RogerBW's Blog

Fractionally less basic text parsing with Winnow 08 February 2025

I've been making a little more progress with text parsing in Rust using the winnow library. Today I will parse the input format (and thus provide a very limited spoiler) for Advent of Code 2015 day 16.

I'm still not claiming this is the best way to do things, but it's a way that works.

An example line from my puzzle input is:

Sue 1: cars: 9, akitas: 3, goldfish: 0

After the ID number, each comma-separated item is a key-value pair, which I want to put into a HashMap. Here's the target structure:

struct Sue {
    id: u32,
    attr: HashMap<String, u32>,
}

Here I'll parse a set of attributes, separated by commas. Lifetimes in Rust are still a very new thing to me, but as I understand it the basic idea here is to say "the output is a reference to parts of the input, so the input must be kept allocated until I've finished with the output".

separated() gets me a sequence of things with a common separator: in this case I want one or more key-value pairs, separated by a comma and at least one space.

separated_pair() looks at just one of those pairs, a word and a number separated by a colon and at least one space.

Specifying the output type in the function template lets Rust assemble everything behind the scenes.

fn parse_attributes<'a>(
    input: &mut &'a str,
) -> ModalResult<HashMap<&'a str, u32>> {
    separated(
        1..,
        separated_pair(alpha1, (":", space1), dec_uint),
        (",", space1),
    )
    .parse_next(input)
}

The line parser looks for the "Sue (number):" part of the line, and extracts the number, then throws parse_attribute at the rest.

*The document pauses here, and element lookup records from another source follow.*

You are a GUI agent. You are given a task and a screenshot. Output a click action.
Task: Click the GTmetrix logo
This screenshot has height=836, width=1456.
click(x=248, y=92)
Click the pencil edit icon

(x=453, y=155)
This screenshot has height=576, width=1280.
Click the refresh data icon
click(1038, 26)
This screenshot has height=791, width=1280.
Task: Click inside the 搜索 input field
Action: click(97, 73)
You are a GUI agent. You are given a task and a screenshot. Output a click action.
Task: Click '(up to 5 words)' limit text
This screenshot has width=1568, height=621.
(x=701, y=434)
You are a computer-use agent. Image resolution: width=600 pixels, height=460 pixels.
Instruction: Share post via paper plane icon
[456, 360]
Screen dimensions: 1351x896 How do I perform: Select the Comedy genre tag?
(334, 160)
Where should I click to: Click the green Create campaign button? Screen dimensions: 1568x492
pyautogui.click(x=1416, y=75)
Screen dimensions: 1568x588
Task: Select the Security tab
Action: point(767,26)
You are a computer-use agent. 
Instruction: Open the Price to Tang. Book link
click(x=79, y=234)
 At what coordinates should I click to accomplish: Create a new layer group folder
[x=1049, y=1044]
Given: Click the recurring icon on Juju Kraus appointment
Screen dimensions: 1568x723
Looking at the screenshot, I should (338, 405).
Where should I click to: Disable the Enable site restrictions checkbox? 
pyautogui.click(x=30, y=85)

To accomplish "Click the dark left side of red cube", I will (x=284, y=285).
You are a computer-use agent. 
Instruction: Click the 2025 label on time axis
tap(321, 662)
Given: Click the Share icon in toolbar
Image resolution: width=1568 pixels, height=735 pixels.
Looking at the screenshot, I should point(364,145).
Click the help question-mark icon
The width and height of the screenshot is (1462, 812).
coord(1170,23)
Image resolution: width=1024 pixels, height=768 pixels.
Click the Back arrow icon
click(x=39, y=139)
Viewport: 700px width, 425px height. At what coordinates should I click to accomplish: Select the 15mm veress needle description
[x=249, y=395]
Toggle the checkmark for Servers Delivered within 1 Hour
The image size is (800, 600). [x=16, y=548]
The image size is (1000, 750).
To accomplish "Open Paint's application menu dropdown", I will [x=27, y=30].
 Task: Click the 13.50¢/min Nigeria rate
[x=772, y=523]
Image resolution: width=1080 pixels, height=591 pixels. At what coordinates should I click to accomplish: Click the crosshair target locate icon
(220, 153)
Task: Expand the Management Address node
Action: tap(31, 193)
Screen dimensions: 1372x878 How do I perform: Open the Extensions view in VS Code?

seq! is a macro that lets me specify several fields to parse in a row, but discard some of them (in this case the fixed text "Sue " and ": ").

fn parse_line(input: &mut &str) -> ModalResult<Sue> {
    let c = seq!(
        _: "Sue ",
        dec_uint,
        _: ": ",
        parse_attributes,
    )
    .parse_next(input)?;

Then because I don't want to have to preserve the input when I've finished parsing I copy all the &str references to distinct Strings to go in the output HashMap. (This is a thing that serious Rust people seem to regard as Bad, and I can see the inefficiency, but this is a pretty tiny problem.)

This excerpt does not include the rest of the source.